This week I travelled to the Netherlands for work, I have been on a travel ban recently, not through football violence or some criminal activity but because as a responsible husband I wanted to be there to support my wife with the arrival of the twins……that’s bull shit – in simple terms my wife banned me from leaving the country.
I avoid budget airlines at all costs and would consider walking before flying with a budget airline, yet air travel is fascinating, firstly how the fuck does a plane stay in the air – a question which always enters my head as we taxi down the runway – they say that timing is everything but this thought creates both panic and despair.
It is a baffling fact that they are approximately 87,000 flights per day around the world, yet no airline has established or implemented a relaxed and smooth boarding routine. Most of us are given an allocated seat – yet the excitement to get on the plane first, it begins at the boarding gate.

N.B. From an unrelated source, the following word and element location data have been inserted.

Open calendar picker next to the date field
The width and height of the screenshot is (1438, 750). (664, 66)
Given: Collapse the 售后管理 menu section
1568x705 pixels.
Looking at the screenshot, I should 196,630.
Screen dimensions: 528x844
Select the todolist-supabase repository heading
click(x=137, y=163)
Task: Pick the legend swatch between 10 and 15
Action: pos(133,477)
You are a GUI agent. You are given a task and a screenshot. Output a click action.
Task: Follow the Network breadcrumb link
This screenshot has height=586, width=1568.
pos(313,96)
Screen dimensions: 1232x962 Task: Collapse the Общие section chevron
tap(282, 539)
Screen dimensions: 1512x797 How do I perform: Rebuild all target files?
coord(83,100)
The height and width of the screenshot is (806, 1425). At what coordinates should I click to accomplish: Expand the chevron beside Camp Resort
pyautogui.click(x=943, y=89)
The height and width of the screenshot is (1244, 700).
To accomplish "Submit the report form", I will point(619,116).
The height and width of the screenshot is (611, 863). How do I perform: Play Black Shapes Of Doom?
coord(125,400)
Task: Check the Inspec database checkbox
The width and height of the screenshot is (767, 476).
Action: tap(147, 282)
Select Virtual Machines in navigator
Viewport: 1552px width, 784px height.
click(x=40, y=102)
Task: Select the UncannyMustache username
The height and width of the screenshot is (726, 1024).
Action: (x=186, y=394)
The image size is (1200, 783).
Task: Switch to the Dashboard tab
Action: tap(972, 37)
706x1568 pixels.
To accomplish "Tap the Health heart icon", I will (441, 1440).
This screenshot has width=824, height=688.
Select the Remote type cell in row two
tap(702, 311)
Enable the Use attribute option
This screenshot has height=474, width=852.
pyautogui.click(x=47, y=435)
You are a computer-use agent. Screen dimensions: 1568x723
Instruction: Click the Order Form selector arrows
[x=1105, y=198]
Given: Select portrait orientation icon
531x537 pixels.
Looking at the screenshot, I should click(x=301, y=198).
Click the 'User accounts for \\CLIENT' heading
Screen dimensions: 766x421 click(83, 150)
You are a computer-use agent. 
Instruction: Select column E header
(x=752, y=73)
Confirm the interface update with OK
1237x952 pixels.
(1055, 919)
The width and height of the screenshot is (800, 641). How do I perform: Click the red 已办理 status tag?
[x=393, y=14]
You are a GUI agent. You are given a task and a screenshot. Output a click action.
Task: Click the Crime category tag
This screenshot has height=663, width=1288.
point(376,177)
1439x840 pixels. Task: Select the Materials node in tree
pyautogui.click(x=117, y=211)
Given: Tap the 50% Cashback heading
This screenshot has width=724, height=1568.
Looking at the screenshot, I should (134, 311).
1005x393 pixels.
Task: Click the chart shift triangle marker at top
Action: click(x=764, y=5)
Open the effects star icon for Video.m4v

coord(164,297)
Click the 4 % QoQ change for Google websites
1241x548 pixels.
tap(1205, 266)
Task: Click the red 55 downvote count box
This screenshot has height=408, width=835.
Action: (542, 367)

Those patient travelers who arrive at the gate and hour before boarding begins, securing a seat at the front ready to pounce once the air handling member announces that we are ready to board.
Then we have the sneaky bastards, quietly circling like a shark but about 15 – 20 feet away from the gate, the microphone is lifted and within seconds they are falling over themselves to get to the front of the queue, the disgruntled look and sigh from those have been waiting in the prime seating location and have now lost out.
Then we have the business travelers – strolling up, head high, smiling as the handling team announce all those passengers who are travelling with a Gold Card or Business Class are invited to board, yes baby we are boarding first.
Once on the plane though it quickly turns into a scene from Monty Python, with people sitting down, then standing and moving as the person they are talking to has a window seat so they need to move, then we have those travelers who decide that once on the plane and stood adjacent to their seat that now would be a good time to remove there coat, scarf and jumper – but the thought to complete this undressing before entering the plane is just daft.
Only last night, during the boarding process, I was comfortably sat in my window seat the aisles were full and the air stewardess announced the following,
“Ladies and Gentleman, please be aware that we are currently re-fuelling the aircraft so can you please ensure that your seatbelts are not fastened and that we keep the aisles free from obstruction”
The irony of this announcement and the fact that we had circa 60 people in a single line moving every 30 seconds to find a seat which is there’s was incredible.
Fortunately I made it home safely – and this morning normal service had resumed with a nappy change with one of the twins at 0700 hours and cuddles from our 3 year old son, life really is all about the people you love that surround us.